Senhor Branco desliza os dedos da mão direita, coberto por uma luva de couro, na maçaneta da porta, em seguida com a outra mão ele a ergue e com a palma aberta encosta na madeira pintada de um marrom carvalho. Carmen olha concentrada como uma aluna dedicada aguardando ele se pronunciar. Já faz algum tempo que os dois desenvolveram um comportamento de comando e resposta de forma silenciosa. Ele se afasta, ela por instinto adquire uma posição defensiva, é quando o senhor Branco começa a tirar o par de luvas e guardá-las no bolso de fora de seu paletó. Sua voz séria rompe a calmaria perturbadora do lugar.

– "E adentrando na noite voraz, guiado pela luz trêmula de uma vela, monstros surgiam e desapareciam nas sombras da imaginação" – Ele olha para sua parceira e sorri. – JH Calisto.

– As vezes o senhor me assusta.

– Mas que bobagem, minha querida Carmen... É com o que há por detrás dessa porta que deve se assustar. – E com a mão direita nua segura a maçaneta com intenção de abrir. – Está pronta?

Ela tira seu casaco de couro e o pendura em uma das luminárias apagadas próxima a eles:

– Sim. Estou.

Em um movimento rápido e seguro ele gira a maçaneta e escancara a porta com força ao ponto de ouvi-la se chocar contra a parede.

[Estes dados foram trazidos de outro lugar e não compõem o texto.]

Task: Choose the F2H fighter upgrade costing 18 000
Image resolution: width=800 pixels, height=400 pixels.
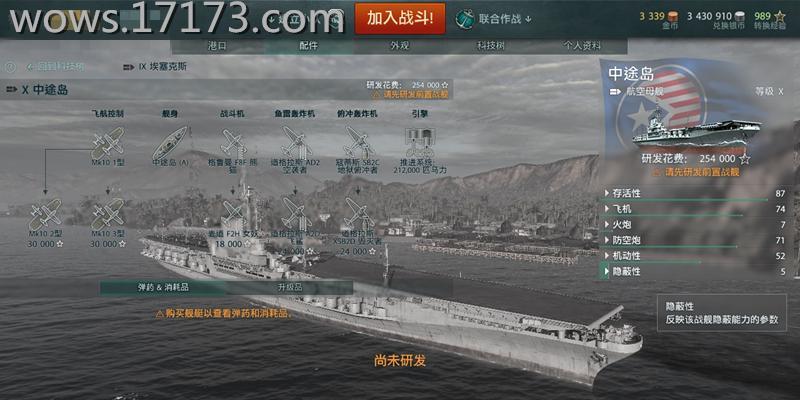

– Isso não foi muito educado, foi? – Perguntou num tom claro de ironia, Carmen nem respondeu e sem mais reservas os dois adentraram na noite voraz da residência dos Darwin, mas sem qualquer luz para guiá-los. Uma terra desconhecida cheia de monstros na escuridão.


...


Horas antes:

São cinco e duas da manhã quando o despertador de modelo antigo aciona o alarme ecoando o som de sino frenético. Senhor Branco abre os olhos, se ergue permanecendo sentado na cama. Está despido, com um ar deprimente, cansado e com os cotovelos apoiados em seus joelhos, de cabeça baixa, apoiando sua face em suas mãos. Vendo-o assim parece ser um velho ou alguém doente no seu modo frágil e palidez. Enquanto permanece parado, com as mãos uma apoiada na outra e ambas apoiando seu queixo, em voz baixa faz uma prece em algum idioma ou dialeto desconhecido. O relógio antigo prossegue com sua função de mostrar a passagem do tempo dos homens e agora marca seis horas em ponto. A luz forte do alvorecer invade seu quarto, seus olhos fitam as janelas no momento em que sua boca morre.

Seu corpo se levanta meio desajeitado, na luz dá para ver que possui dezenas de cicatrizes em formas e imagens espalhadas por suas costas e braços. Ele segue para uma das janelas que ficam de frente para a rua. Apoia as mãos no parapeito e olhando para o sol surgindo entre as alvas nuvens sussurra:

Que se faça a luz.

Da gaveta de seu criado mudo surge o som do celular de aviso de mensagens. Dessa vez se move com mais habilidade e ao pegar o aparelho desliza seu polegar e lê:

RUA DO ANDARILHO. FAMÍLIA DARWIN.

Novamente com o polegar vai para os contatos, digita o número dois e aguarda. Depois de dois toques uma voz sonolenta atende:

Zdravo... Alô?

– Bom dia, Carmen. Olhe sua mensagem.

Hmm... Ok. Aguarde um pouco. – Uns segundos depois ela fala mais desperta:

– Não tem muito aqui.

– É. – Respondeu meio animado.

– Vamos ter que rodar para saber mais.

– Provavelmente, mas que graça teria se não fosse assim?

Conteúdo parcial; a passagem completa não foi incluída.